腐敗防止層
外部システムとのインタフェースには多くの渉外がある。例えば、インフラストラクチャ層は、プラットフォームが異なっていたり、異なるプロトコルを使用していたりするかもしれない他システムとの通信手段を提供しなければならないのだ。他のシステムのデータ型は、新しいシステムのデータ型に変換しなければならない。見過ごされがちなのは、他のシステムが同じ概念ドメインモデルを使用していないという可能性である。
【中略】
低レベルのインタフェースを使うと、他システムのモデルの持っている、データを説明し、その値と関係性を制約する力が奪われてしまう。また一方で新しいシステムに対しては、自分のモデルの言葉にないプリミティブなデータを解釈するという負担を課すことになる。
必要なのは、別のモデルと接している部品の間で変換できるようにすることにより、異質なモデルの要素を消化しきれずにモデルが崩壊しないようにすることである。
それゆえ:
隔離するためのレイヤを作成することによって、クライアントに対して、独自のドメインモデルの用語で表現された機能を提供すること。この双は、既存のインタフェースを通して他のシステムと通信するので、他のシステムを修正する必要はほとんどないか、全くないこともある。内部的には、このレイヤが必要に応じて、2つのモデル間での変換を両方向に対して行う。

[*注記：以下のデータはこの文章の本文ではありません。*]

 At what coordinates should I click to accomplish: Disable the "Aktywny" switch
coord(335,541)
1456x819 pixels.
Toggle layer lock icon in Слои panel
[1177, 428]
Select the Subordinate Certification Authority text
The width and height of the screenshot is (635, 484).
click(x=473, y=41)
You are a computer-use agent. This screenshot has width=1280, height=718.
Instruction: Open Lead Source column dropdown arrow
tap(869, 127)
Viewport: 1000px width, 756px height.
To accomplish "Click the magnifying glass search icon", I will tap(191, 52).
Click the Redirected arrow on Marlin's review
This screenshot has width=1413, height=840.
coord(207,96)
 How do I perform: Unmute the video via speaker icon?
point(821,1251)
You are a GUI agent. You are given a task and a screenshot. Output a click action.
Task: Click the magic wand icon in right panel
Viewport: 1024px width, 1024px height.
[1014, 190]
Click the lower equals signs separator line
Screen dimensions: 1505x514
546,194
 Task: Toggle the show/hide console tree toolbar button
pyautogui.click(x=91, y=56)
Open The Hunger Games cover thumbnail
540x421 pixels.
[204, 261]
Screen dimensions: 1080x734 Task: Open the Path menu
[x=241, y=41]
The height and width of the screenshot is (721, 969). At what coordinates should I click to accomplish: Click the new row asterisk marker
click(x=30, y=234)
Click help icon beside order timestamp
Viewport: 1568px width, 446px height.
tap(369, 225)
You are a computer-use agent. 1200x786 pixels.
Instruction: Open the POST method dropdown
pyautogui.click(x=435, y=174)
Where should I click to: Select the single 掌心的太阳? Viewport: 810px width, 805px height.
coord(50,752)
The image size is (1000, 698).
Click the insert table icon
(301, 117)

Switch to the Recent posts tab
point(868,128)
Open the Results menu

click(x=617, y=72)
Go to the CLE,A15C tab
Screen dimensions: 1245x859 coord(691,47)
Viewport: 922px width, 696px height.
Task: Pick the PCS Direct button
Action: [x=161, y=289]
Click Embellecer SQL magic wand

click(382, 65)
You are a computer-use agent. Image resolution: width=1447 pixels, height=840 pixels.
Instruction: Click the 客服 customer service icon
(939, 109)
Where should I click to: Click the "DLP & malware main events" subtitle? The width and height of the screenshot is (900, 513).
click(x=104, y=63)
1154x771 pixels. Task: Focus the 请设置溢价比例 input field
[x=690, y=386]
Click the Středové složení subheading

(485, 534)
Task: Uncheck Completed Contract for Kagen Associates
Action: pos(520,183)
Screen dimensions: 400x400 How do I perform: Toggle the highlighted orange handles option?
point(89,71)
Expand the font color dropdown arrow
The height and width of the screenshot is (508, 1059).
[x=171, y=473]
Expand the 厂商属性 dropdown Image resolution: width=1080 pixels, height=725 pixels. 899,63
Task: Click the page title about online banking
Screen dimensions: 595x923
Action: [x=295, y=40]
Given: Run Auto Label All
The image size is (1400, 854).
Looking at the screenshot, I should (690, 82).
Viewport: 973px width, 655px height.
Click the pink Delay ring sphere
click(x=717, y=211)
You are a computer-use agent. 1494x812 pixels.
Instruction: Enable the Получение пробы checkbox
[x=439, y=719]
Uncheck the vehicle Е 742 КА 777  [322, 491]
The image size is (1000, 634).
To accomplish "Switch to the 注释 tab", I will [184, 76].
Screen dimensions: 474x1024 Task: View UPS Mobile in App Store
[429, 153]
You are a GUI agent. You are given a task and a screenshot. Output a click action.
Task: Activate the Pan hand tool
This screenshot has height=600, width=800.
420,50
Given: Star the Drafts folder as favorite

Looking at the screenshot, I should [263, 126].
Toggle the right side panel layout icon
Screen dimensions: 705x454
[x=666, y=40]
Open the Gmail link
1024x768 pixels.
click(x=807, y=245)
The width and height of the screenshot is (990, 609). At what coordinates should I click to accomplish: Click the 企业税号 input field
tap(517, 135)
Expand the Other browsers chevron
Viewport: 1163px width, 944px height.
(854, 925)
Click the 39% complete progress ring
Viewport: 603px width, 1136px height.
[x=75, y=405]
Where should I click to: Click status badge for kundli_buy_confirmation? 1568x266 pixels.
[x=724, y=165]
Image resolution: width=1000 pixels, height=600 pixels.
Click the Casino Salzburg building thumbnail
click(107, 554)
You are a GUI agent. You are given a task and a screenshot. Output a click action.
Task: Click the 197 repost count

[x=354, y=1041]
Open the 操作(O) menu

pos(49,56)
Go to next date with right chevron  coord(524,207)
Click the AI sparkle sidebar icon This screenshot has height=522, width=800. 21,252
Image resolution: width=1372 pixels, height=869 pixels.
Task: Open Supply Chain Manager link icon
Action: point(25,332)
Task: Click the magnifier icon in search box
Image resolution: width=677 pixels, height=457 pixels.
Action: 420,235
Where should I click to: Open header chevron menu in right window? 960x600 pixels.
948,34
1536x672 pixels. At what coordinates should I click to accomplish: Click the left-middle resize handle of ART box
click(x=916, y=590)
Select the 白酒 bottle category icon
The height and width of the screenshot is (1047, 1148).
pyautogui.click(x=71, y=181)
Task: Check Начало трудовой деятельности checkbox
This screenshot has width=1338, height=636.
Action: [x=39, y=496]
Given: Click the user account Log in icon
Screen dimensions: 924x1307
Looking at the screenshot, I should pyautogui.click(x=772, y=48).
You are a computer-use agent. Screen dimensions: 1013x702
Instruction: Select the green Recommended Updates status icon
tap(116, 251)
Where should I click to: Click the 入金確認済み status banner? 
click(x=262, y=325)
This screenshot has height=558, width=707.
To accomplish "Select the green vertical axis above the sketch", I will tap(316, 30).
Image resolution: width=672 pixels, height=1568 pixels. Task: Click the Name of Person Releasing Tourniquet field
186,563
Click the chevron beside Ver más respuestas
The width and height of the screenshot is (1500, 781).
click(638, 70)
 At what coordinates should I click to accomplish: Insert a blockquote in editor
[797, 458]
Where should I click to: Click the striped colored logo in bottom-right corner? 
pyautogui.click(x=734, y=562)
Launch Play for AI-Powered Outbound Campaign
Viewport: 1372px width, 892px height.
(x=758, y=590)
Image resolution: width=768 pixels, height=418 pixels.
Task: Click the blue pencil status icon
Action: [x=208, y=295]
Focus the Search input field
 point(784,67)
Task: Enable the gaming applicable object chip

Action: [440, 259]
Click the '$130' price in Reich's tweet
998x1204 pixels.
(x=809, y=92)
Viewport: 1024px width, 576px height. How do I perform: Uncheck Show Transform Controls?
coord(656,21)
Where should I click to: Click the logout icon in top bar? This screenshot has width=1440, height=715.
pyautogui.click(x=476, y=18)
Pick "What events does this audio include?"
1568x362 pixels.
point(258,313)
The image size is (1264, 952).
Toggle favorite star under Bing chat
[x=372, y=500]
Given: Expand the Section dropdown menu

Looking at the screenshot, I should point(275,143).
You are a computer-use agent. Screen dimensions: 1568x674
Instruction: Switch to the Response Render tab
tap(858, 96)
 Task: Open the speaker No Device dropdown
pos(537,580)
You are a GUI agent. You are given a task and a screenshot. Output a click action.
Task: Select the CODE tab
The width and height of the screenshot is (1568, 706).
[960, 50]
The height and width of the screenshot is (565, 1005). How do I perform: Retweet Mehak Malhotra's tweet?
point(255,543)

すでにあるシステムを新しくする場合、一気に全てを捨てて新しくできることはそう無い。現状のシステムを残しつつ新しくしていくという形が多いのではないか。そういう意味で、腐敗防止層を設けてインタフェースを明確に定義するというのは有効。古いシステムになると、そのインタフェースもドキュメントが陳腐化していたり、知っている人がいなかったり、使ったり変更するのが難しくなる。そういう意味でも、仕様をもう一度洗い出し、定義し直すというのは意義があるものだと思う。
どんな統合にも、オーバーヘッドはつきものである。単一の境界づけられたコンテキスト内で徹底して継続的な統合を行う場合から、共有カーネルや顧客/供給者開発者チームといった、それほど深く関わりの合わないものを経て、一方通行の順応者や腐敗防止層といった防御的な態度に至るまで、オーバーヘッドは存在する。統合は非常に有益かもしれないが、必ず高く付くのだ。それが本当に必要かは、確かめなければならない…。
設計としてはあるべき姿があるが、オーバーヘッドやコストがかかるという事実がある。その点に関しては気をつける必要が有る。作っただけで何も効果がないどころか、余計に手間とコストがかかるようでは、そもそも何のためにやるのかがわからなくなってしまう…。